%0 Journal Article %T Comparative profiling of serum biomarkers and ATR-FTIR spectroscopy for differential diagnosis of patients with rheumatoid and psoriatic arthritis - a pilot study. %A Kokot I %A Mazurek S %A Piwowar A %A Sokolik R %A Rodak K %A Kacperczyk M %A Szostak R %A Cuprych P %A Korman L %A Maria Kratz E %J Spectrochim Acta A Mol Biomol Spectrosc %V 321 %N 0 %D 2024 Jun 24 %M 38941757 %F 4.831 %R 10.1016/j.saa.2024.124654 %X BACKGROUND: Rheumatoid arthritis (RA) and psoriatic arthritis (PsA) are chronic inflammatory diseases in which innate and adaptive responses of the immune system are induced. RA and PsA have complex signaling pathways. Despite the differences in their clinical presentation, there is a great demand for fast and accurate diagnosis of diseases to implement treatment and plan an individual therapeutic strategy quickly. In this report, we present the results of differential diagnosis of patients with RA and PsA and healthy subjects (C, control group), allowing for reliable differentiation of groups of rheumatoid patients based on biochemical parameters, attenuated total reflection Fourier-transform infrared (ATR-FTIR) spectra, and combined data sets.
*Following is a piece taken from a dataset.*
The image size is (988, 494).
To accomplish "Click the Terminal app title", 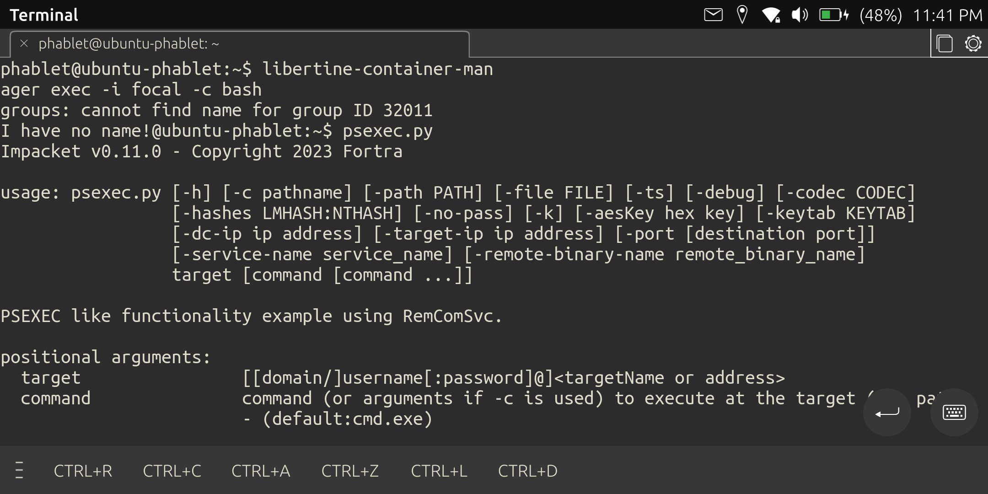I will [x=44, y=15].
METHODS: Biochemical analyses, ELISA (enzyme-linked immunosorbent assays), and multiplex assays were conducted for blood sera from patients with RA (n = 32), patients with PsA (n = 28), and the control group (n = 18). ATR-FTIR spectra were collected for lyophilized sera.
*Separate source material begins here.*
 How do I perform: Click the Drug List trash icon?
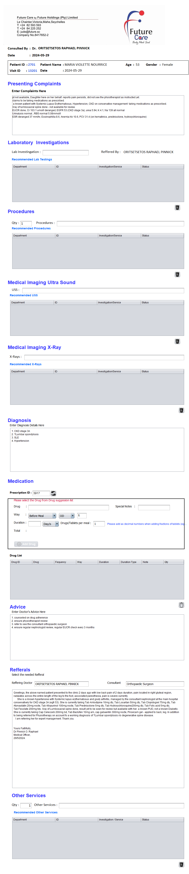(x=181, y=605)

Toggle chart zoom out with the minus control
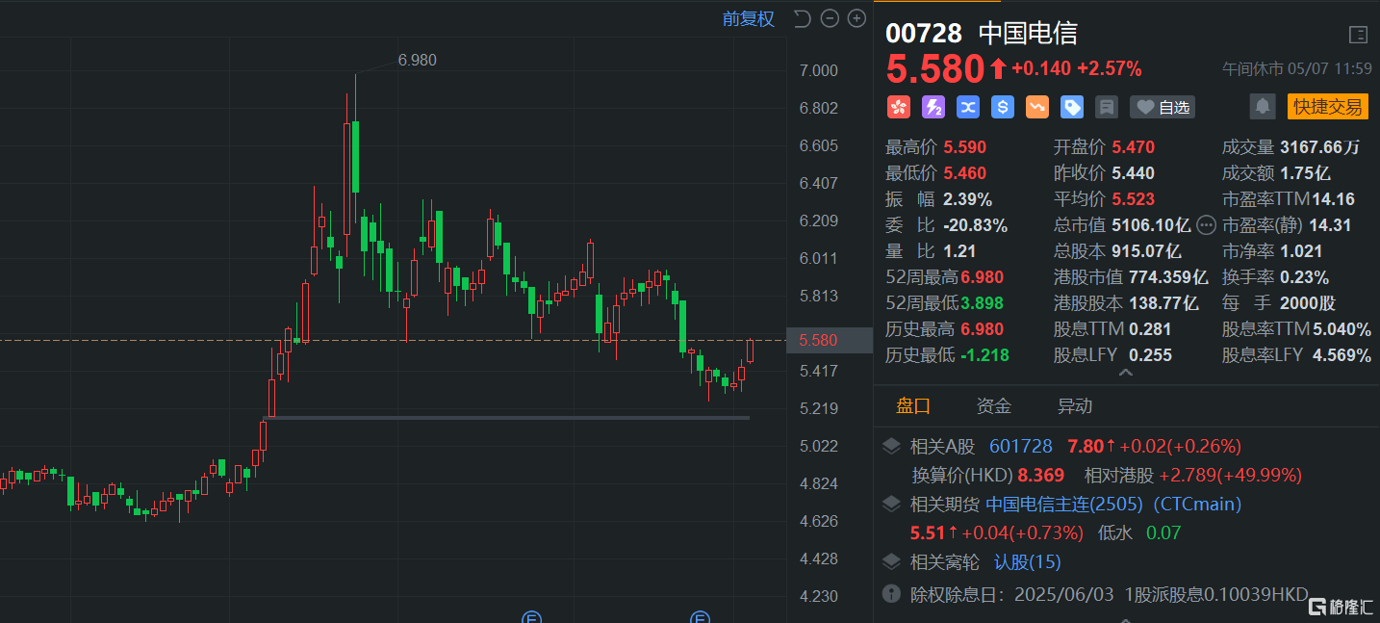[829, 17]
RESULTS: The combination of six biochemical parameters (WBC, ESR, RF, CRP, HCC-4/CCL16, and HMGB1/HMGB) allowed the development of the partial least squares discriminant analysis (PLS-DA) model with an overall accuracy (OA) of 80% for test samples. The best separation between RA, PsA, and the control group was obtained utilizing spectral data. Using the interval PLS algorithm (iPLS) specific spectral ranges were selected and a classifier characterized by OA value for test set equal to 88% was obtained. This parameter, for the hybrid PLS-DA model constructed using selected biochemical parameters and a significantly reduced number of spectral variables, reached the level of 84%.
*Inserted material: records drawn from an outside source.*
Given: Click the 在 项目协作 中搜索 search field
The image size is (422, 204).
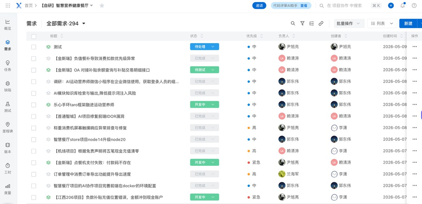Looking at the screenshot, I should click(x=344, y=6).
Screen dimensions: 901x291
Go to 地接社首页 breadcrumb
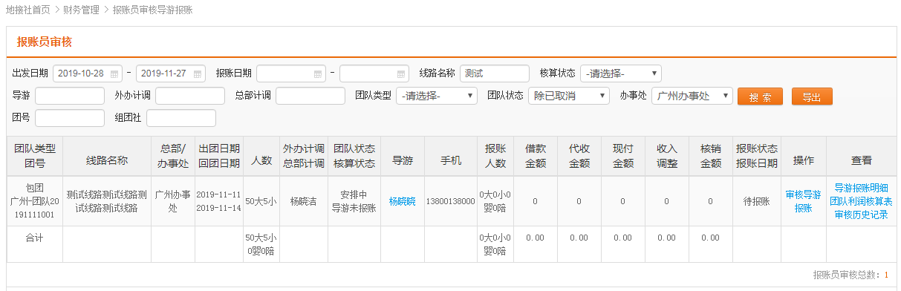click(x=27, y=10)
CONCLUSIONS: PLS-DA models developed on the basis of spectral data enable effective differentiation of patients with RA, patients with PsA, and healthy subjects. They appeared to be insensitive to existing inflammation processes which opens interesting perspectives for new diagnostic tests and algorithms for identification of patients with RA and PsA.